In Daniel chapter 9, Daniel prays for the people of Israel. It is a prayer of repentance, a prayer of confession, and a prayer for deliverance. This makes sense, given where Daniel is– exiled in Babylon, along with all of Judah. The nation of Israel has fallen far from where it was under David. No longer united as one nation, no longer in the land, and no longer able to worship God in his temple, Israel has all but lost her identity as a people. And so of course Daniel confesses and repents, asks God to deliver.
There is, however, one problem. Daniel didn’t commit any of the sins he confesses. He was taken as a young man from his home, and he was a righteous man. How can Daniel repent of something that he personally did not do?
Daniel can pray this prayer of confession and repentance because he realizes that he is not just an individual, but a member of the community. True, it is individuals who sin, and “the soul who sins shall die,” (Ezekiel 18:20), but the Scripture teaches that we are responsible for one another, and that it is the community which is to hold sinners accountable. When sin breaks out in a nation, it is not only those who sin who are responsible, but all who allowed sin to continue unchecked.
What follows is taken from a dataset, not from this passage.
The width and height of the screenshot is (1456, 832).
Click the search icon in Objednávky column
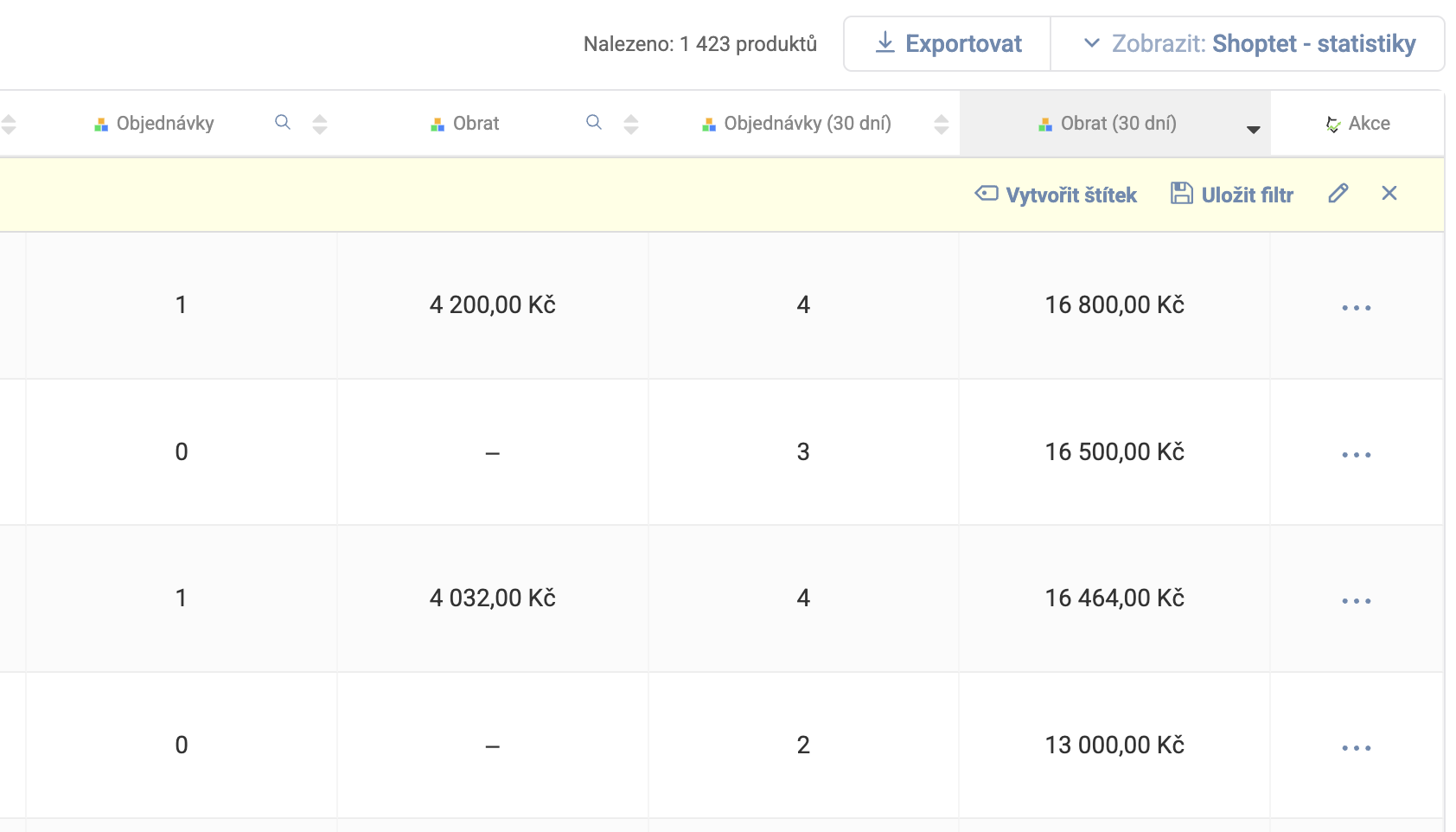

It does no good for Christians in America to cross our arms and say “I told you so,” now that our cultural degeneration has entered free-fall. We may not have engaged in gross immorality or wickedness, but we who worship Christ are those who ought to have prophetically stood against godless culture from the beginning, and we have not. We cannot afford to mock and joke at sin, and to buoy ourselves up on our own moral superiority. Rather, we must go before God in repentance and confession, knowing that “it is time for judgment to begin at the household of God” (1 Peter 4:17). Our eternal fate is not tied to the city in which we live, but we have been called to work for the good of the city. For us today, this begins with repentance.